Campus & Community

Elizabeth Johnson makes wishes come true

4 min read
Elizabeth
Elizabeth Johnson

Community Gifts Through Harvard campaign pledge cards have been mailed to Harvard employees. They can be returned to solicitors or directly to the Community Gifts office at 124 Mt. Auburn St. For information, call 617/495-1598. To learn more about the Make-A-Wish Foundation of Massachusetts, visit www.wish.org/boston.
Can a trip to the mall cure cancer? Will a new puppy or a meeting with Donald Duck speed a child’s wait for a heart transplant?

Probably not, but Elizabeth Johnson has witnessed the therapeutic power of making a sick child’s wish come true.

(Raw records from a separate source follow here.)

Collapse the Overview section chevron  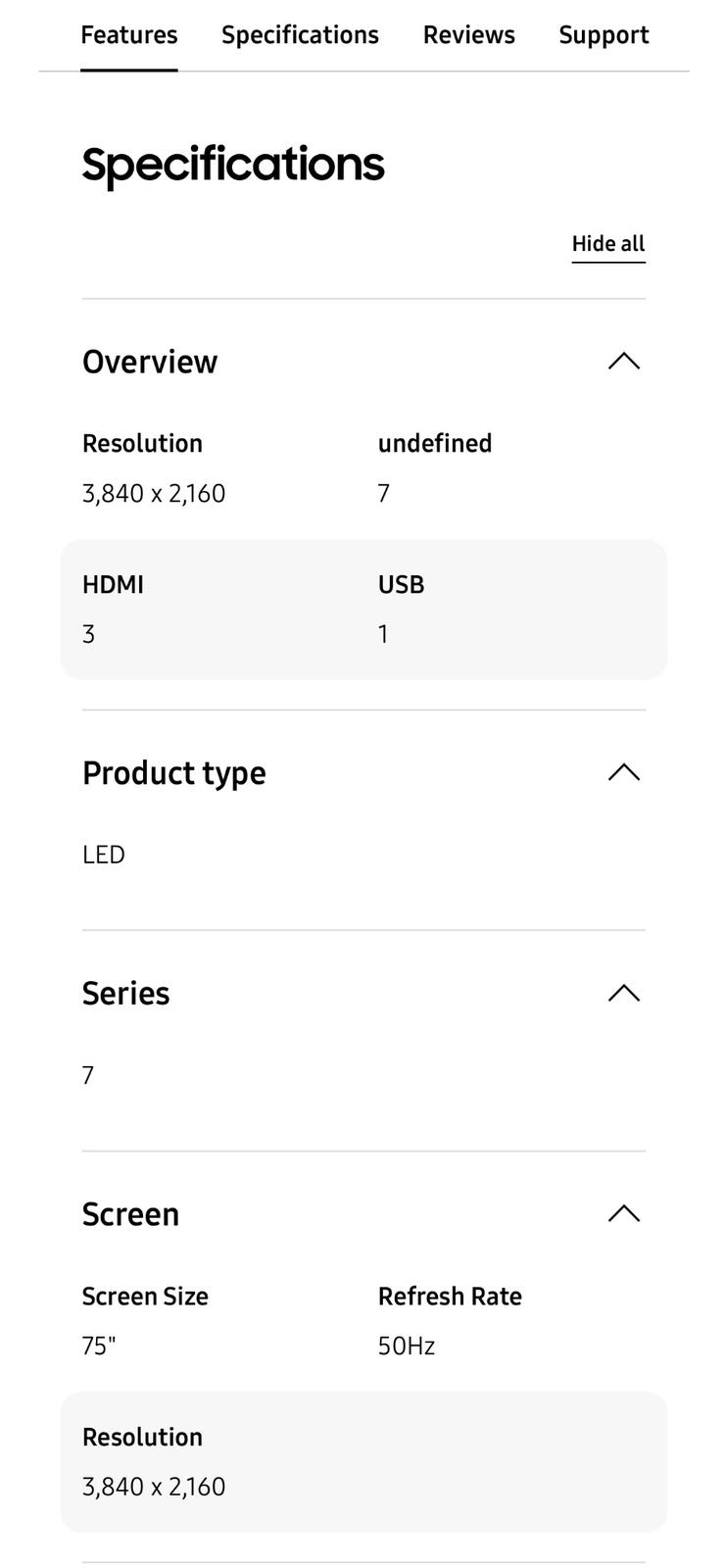click(x=623, y=362)
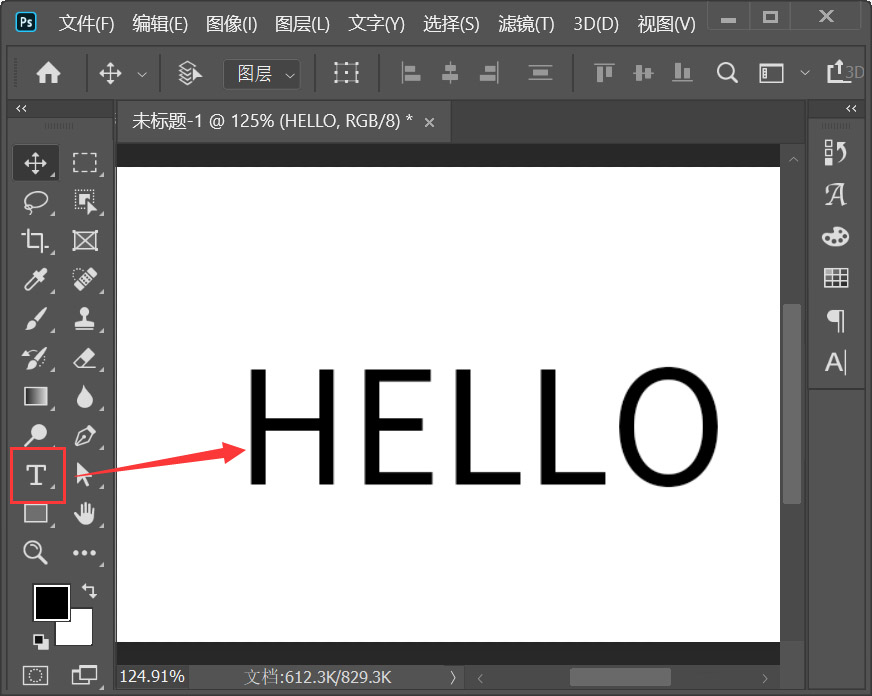This screenshot has width=872, height=696.
Task: Open the Paragraph panel
Action: pyautogui.click(x=836, y=320)
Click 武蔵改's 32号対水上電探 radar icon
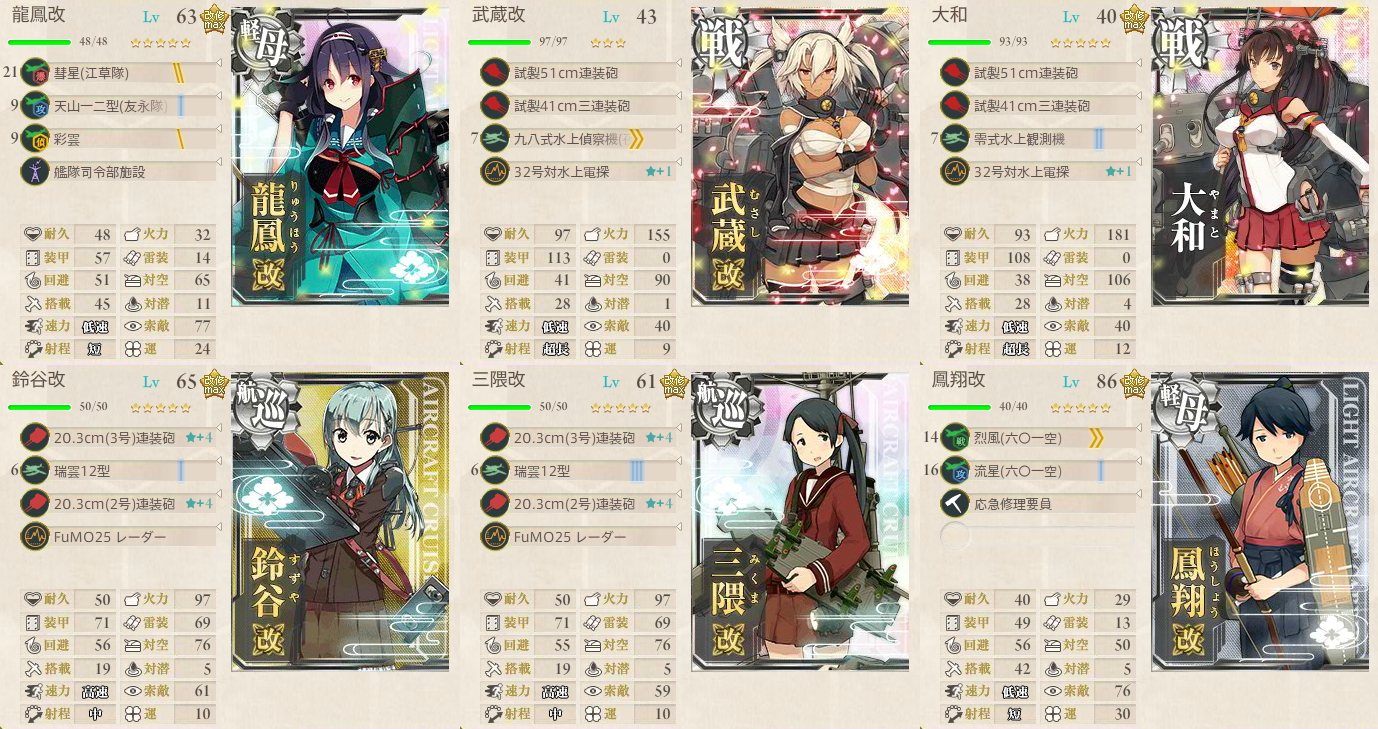Viewport: 1378px width, 729px height. pos(495,172)
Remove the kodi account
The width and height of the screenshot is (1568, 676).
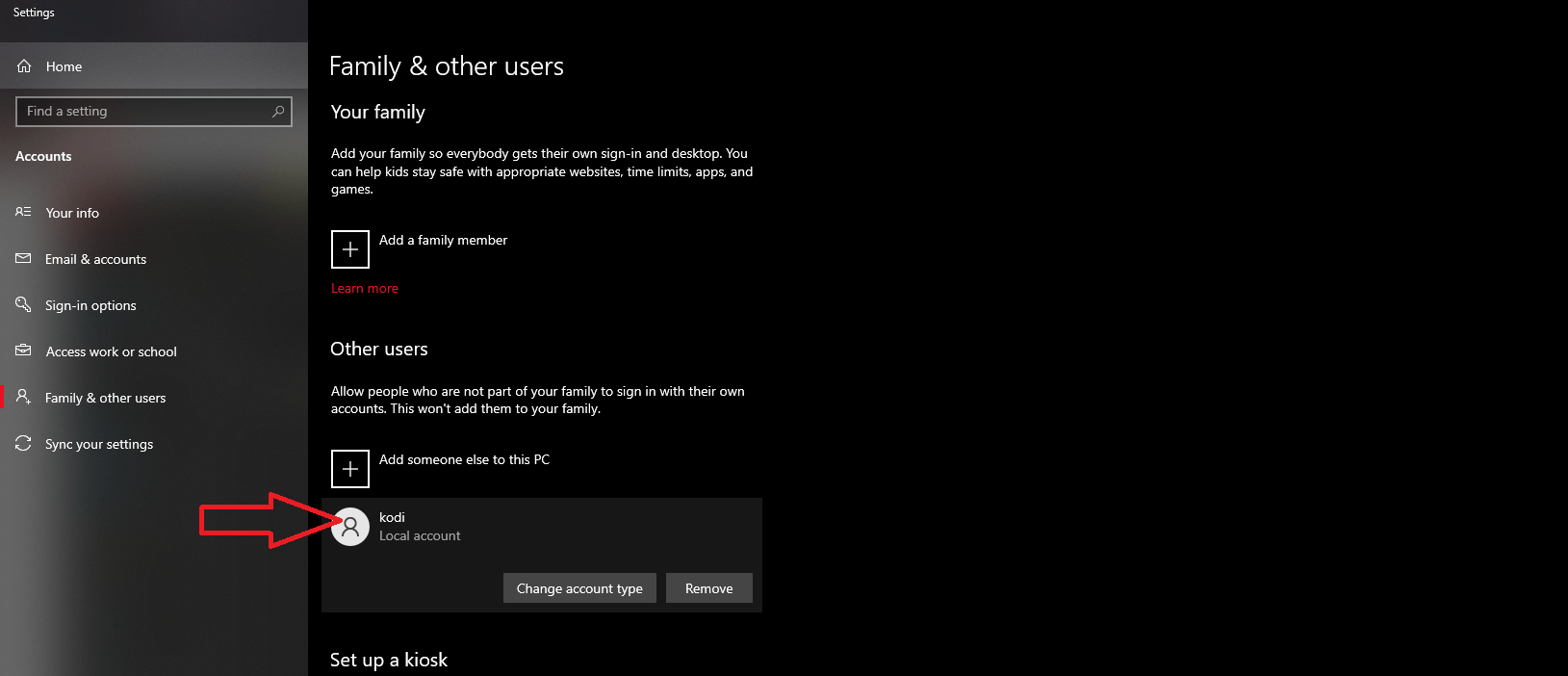coord(708,588)
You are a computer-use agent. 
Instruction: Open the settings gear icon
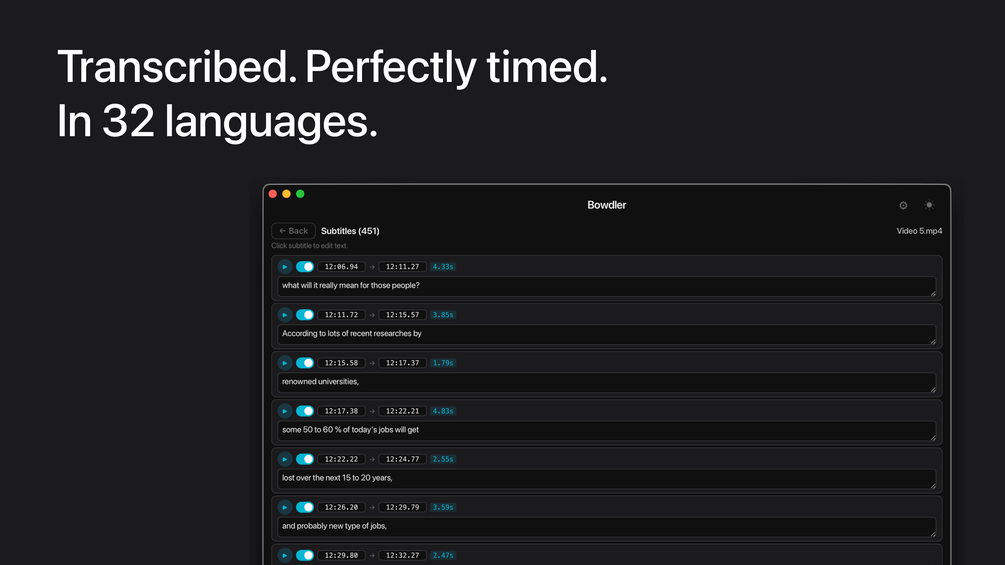click(x=903, y=206)
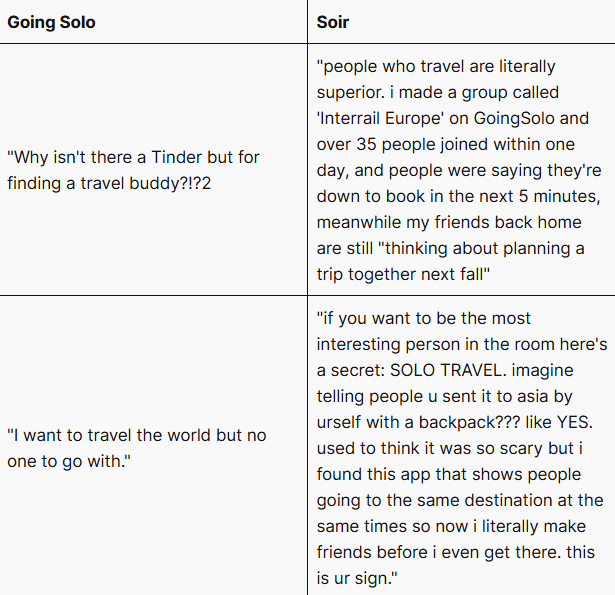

Johnson, office administrator for the Office of the Librarian of Harvard College Libraries (HCL), has volunteered with the Make-A-Wish Foundation of Massachusetts since 1993, facilitating children’s wishes and helping the foundation with special events.

“The good feelings that come from making a wish are never-ending,” she said.

Johnson brings her zeal for voluntarism to the annual Community Gifts Through Harvard campaign, serving as the key person overseeing more than 20 Community Gifts solicitors for HCL’s 525 employees. This year, Community Gifts seeks to raise $1.1 million for the United Way of Massachusetts Bay and charities such as Make-A-Wish through donations from Harvard employees.

“I always look forward to [the campaign] every year, because it’s a total positive for the University,” said Johnson, who is in her eighth year coordinating HCL’s Community Gifts solicitors. “It’s a chance to do volunteer work at work.”

Johnson’s dedicated service to Make-A-Wish is a testament to her commitment to volunteer work.

“We’ve been so lucky to have her on board as a wish volunteer,” said Make-A-Wish communications manager Amy Haelsen.

A national organization with local chapters, Make-A-Wish grants the wishes of children with life-threatening illnesses. The Massachusetts Make-A-Wish plans to grant 300 wishes of Massachusetts children this year, but Haelsen stresses that the organization never turns away children who qualify to have a wish granted.

“There’s this misperception that we pick and choose, but that’s not true,” she said.

“Wish kids” range in age from 30 months to 18 years old, and their wishes run the gamut. While trips to Disney World are a perennial favorite, dreams of computers, shopping sprees, and celebrity meetings are also popular.

One 15-year-old boy wanted to meet comedian Al Franken ’73, and another teenager had a spare room turned into his own “Purple Haze” entertainment pad, complete with purple carpet, Jimi Hendrix posters, and an ear-splitting stereo system. A young girl from Methuen went to Fenway Park and met her favorite Red Sox players, Nomar Garciaparra and Pedro Martinez.

“She spoke Spanish with Pedro and afterward she was trembling,” said Haelsen.

For the kids, whose illnesses can turn their lives and their families upside down, Make-A-Wish can reinstate a sense of normalcy.

“While a kid can’t control when he’ll get a bone-marrow transplant, he can control what he wishes for,” said Haelsen. Planning and anticipating something positive injects much-needed hope into lives thrown into chaos.

As a volunteer, Johnson is part of the “wish teams” that work with the children and their families to facilitate the wishes. From prepping kids with travel books in advance of a trip to carrying packages on a mall shopping spree, she’s seen wishes touch the lives of children and families.

She recalls one foreign boy who had come to Boston with his mother to undergo lengthy treatments; his wish was to bring his father and siblings to Boston for a family reunion. Johnson made the trip to the airport with them; witnessing the family reunion was very powerful, she said.

Another “wish kid” never smiled, even as Johnson helped her plan her trip to Disney World. “Finally, the day we saw them off at the airport, she smiled,” she said. “When she came back, she was grinning ear to ear. In her own way, she was letting us know this was really special.”

The average cost for wishes, which include the entire family, is $6,000, of which $2,000 comes from in-kind donations. Haelsen said that through Community Gifts, Harvard employees have helped fund one child’s wish.

In her role with Community Gifts, Johnson resists strong-arming her colleagues into earmarking their dollars to her favorite charity, but she knows her enthusiastic voluntarism with Make-A-Wish has an impact. When a friend lost a relative recently, said Johnson, the friend requested that friends and family members make donations to Make-A-Wish in memory.

Yet Johnson admits that Make-A-Wish and the sick children it serves aren’t the only beneficiaries of the time and energy she devotes.

“Volunteer work makes me feel good about myself,” she said. “If you know that you can make someone feel good, you keep doing it.”